In Validation Vexation, I wrote a bit about ways that validation rules for user-entered data can go awry by being too narrowly-defined. This post adds three more principles for dealing with data validation which are primarily focused on the results of the validation rather than the rules used to do it. The examples used are rather specific to handling email addresses, but the principles themselves still apply much more broadly.
Incorrect Validation Is Worse Than No Validation
A recurrent question I’ve seen on a couple different programming sites is “What regular expression can I use to validate an email address?” They’ve gotten a lot of responses explaining ways to examine an email address and reject it if it’s “invalid”. The only problem is that every one of them that tried to be more restrictive than just checking for the presence of an “@” was wrong.
The most common flaw was failing to accept “+” in the local-part of an address, causing many perfectly valid, deliverable email addresses to be rejected. There were also several which failed on top-level domains (TLDs) which were four or more characters long, such as .info or .museum.

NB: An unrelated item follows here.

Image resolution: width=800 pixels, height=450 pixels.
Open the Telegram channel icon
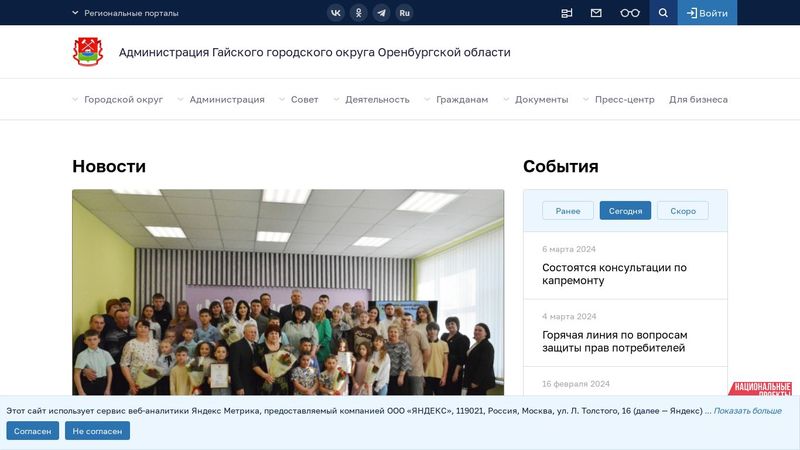[381, 13]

On the flip side, there were users accustomed to using disposable email addresses of the form username+foo@domain.com or with addresses automatically generated from their surname of O’Malley - including the apostrophe - complaining about sites refusing to accept their “invalid” (but syntactically correct and perfectly functional) email addresses.
Rejecting these addresses may only shut out a percent or two of the world, but is that really an acceptable cost to pay in an attempt to shut out truly bogus addresses? Particularly given that…

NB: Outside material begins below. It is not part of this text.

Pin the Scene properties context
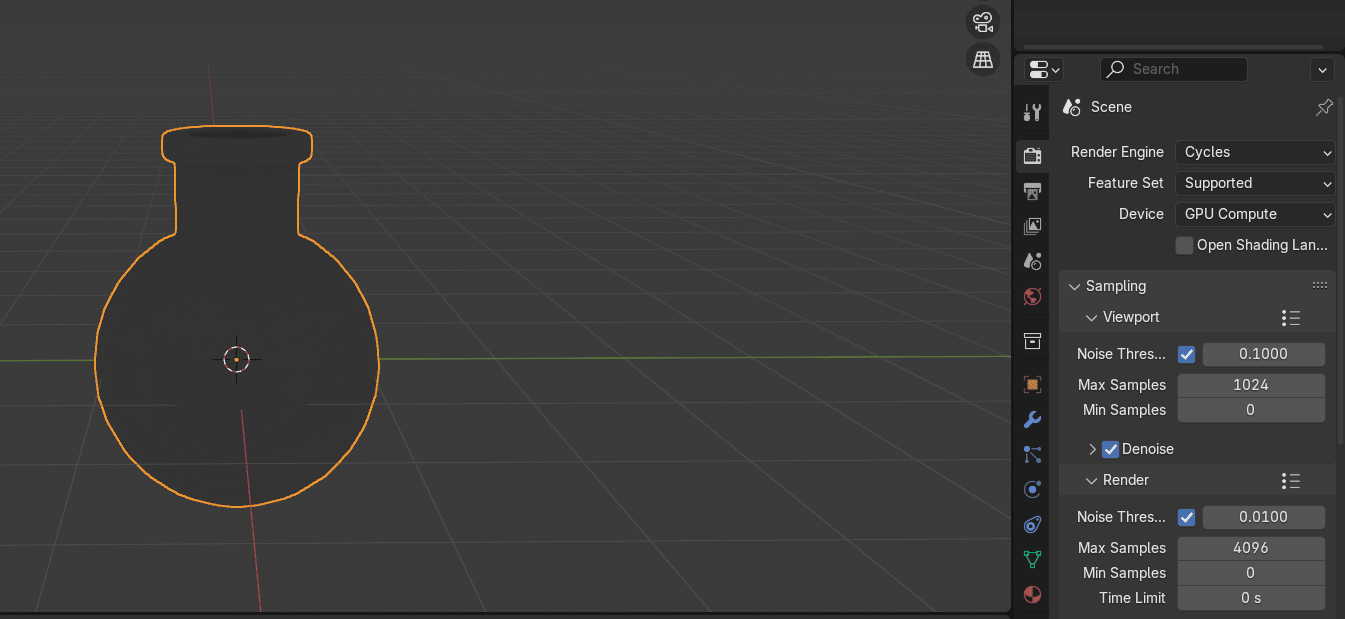 coord(1324,107)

Valid Does Not Imply Correct
Let’s say that you’ve managed to find yourself a perfect validation algorithm which is 100% accurate at determining whether email addresses are syntactically valid, even for the O’Malleys. You’re getting only good email addresses, right?
Wrong.
abcde@fghi.jkl is syntactically valid, but utterly bogus. There isn’t even a .jkl TLD!
“OK,” you say, “I’ll just add a DNS lookup to my perfect validator so that it rejects domains that don’t exist or don’t have a mail exchanger (MX) record defined.”
Still no good. dave.sherohman@whitehouse.gov is syntactically valid. It points to a domain that exists and accepts mail. It’s still no good.
“No problem. I’ll connect to the mail server and validate that the user account exists.”
I can still give you a bad email address. Try president@whitehouse.gov on for size. The account exists, but it’s certainly not mine.
If There’s Any Chance Of An Incorrect Rejection, Don’t Pre-Validate
The only way to authoritatively validate the correctness of an email address is to send email to the address and request that the user respond to it in some manner to confirm receipt.
You may still benefit from doing a preliminary validation to avoid the trouble of sending out mail that could never possibly be received, but this pre-validation cannot reasonably be considered authoritative and should, therefore, only be used to filter out the most blatantly incorrect cases. Attempting to make it more restrictive will only introduce an unnecessary risk of rejecting genuine, correct, deliverable addresses.
The cost of performing the authoritative validation is low and the cost of rejecting an address which is incorrectly flagged as invalid by a flawed pre-validation is high, so don’t pre-validate beyond the point at which you are absolutely, 100% certain that it will not fail anything which might pass the authoritative validation.